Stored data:

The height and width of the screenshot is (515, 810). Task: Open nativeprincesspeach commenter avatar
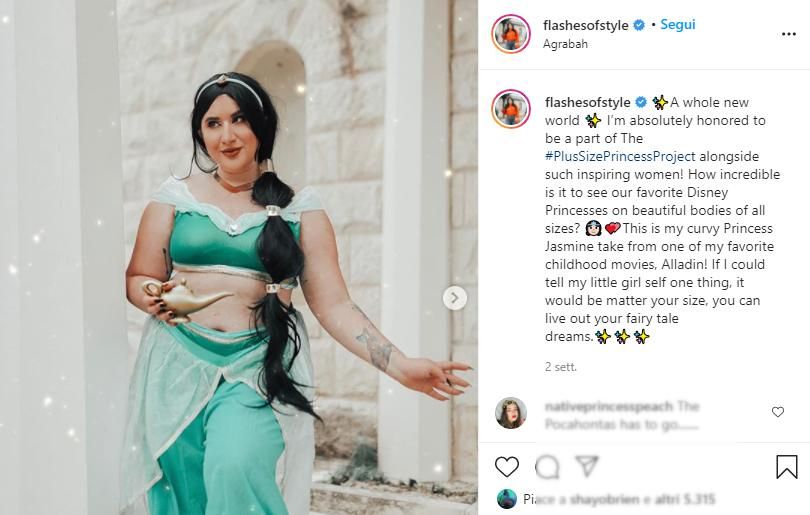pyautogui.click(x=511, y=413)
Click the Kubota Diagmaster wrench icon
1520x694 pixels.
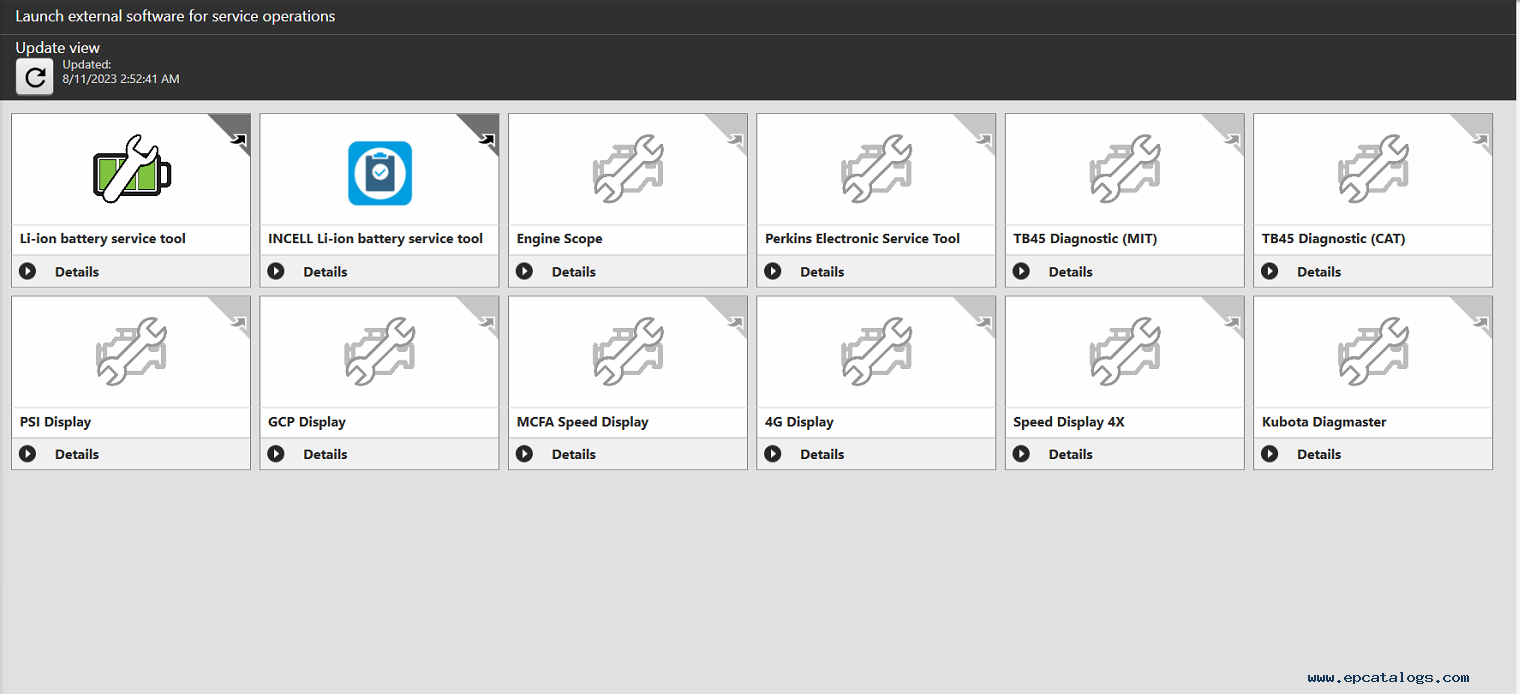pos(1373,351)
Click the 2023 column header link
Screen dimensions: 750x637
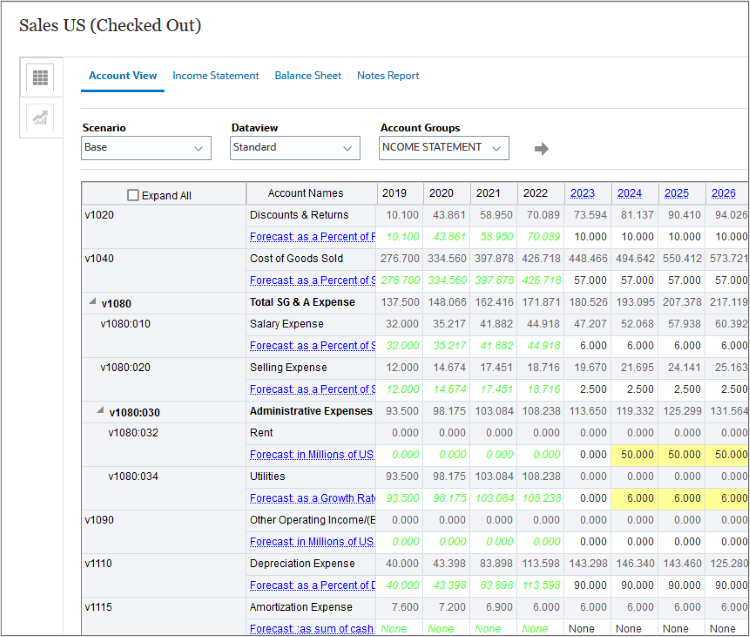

- _WHAT IS EXPECTED_: Using the data above, print every line exactly, omitting pictures.

- _RESPONSE TO THIS EXERCISE_:
The height and width of the screenshot is (515, 810). Task: Open nativeprincesspeach commenter avatar
pyautogui.click(x=511, y=413)
Click the Kubota Diagmaster wrench icon
1520x694 pixels.
pos(1373,351)
Click the 2023 column header link
Screen dimensions: 750x637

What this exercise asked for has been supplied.